Arnold and Natalie continue their Halloween shopping at Halloween City, Home Depot, and Target, then talk about Arnold’s upcoming appearance and book launch at Monster-Mania 41, as well as his recent interview with KPBS. Next up, Natalie shares her thoughts on A QUIET PLACE in connection to the upcoming film adaptation of Tim Lebbon’s novel, THE SILENCE, and then Arnold and Natalie tackle THREE zombie films: RAVENOUS or LES AFFAMÉS (2017), THE CRAZIES remake (2010), and ZOMBEAVERS (2014)! It’s a packed episode of undead rodents and singing barbarians in this all-new DOCTOR OF THE DEAD podcast!
For starters, I love comedic horror with a passion. My favorite kind is the particular brand of meta horror perfected by the late great Wes Craven (I’m watching SCREAM right now as I write this). My second favorite kind is comedic horror that is more self-aware than meta, and ZOMBEAVERS definitely falls squarely in this category. They know they’re campy, they’re proud they’re campy, and they’re just going to keep dialing up that camp-o-meter until they break off the knob.
The premise of the movie is fairly classic as far as zombie plots go: Toxic waste accidentally falls off a truck, resulting in the creation of zombies that terrorize hormone-driven coeds in a remote cabin…except the truck accident is a totally deadpan chuckle-fest, the zombies are beavers, the coeds are comically sex-crazed, and the remote cabin is adjacent to a second remote cabin where a charmingly foul-mouthed, totally hip-to-the-kids older couple lives.
Yes, there is gratuitous nudity, and yes, there are ample beaver jokes, but there’s also genuine hilarity in all of it.
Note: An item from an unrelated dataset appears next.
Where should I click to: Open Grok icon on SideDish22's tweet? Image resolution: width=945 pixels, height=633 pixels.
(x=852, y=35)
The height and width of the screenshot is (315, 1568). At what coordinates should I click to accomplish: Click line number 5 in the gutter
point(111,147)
When the girls go swimming, one of them peels her top off and revels in baring her chest. Later on, one of the dude bros gets maimed by a zombie beaver and they need to make a tourniquet. The same girl goes to take off her bikini top and her boyfriend dismisses her, saying, “No, that’s too small,” grabbing her dog’s life vest instead.
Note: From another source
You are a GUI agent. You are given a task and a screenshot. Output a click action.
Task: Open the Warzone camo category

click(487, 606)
Yes, there is gratuitous nudity, and yes, there are ample beaver jokes, but there’s also genuine hilarity in all of it.
It’s goofy, the special effects come in just above low-budget level, the zombeaver attacks are amusing to watch, and the characters develop in (very) unexpected ways. Perhaps what I liked most about ZOMBEAVERS is how the film thumbs its nose at the tired “final girl” trope. That and how the beavers were intelligent enough to chew through all the phone lines (those lovable scamps!), which were of course the only means of communication since the cabins were too remote for a cell signal.
All in all, it’s an enjoyable watch and the perfect diversion for a rainy Saturday.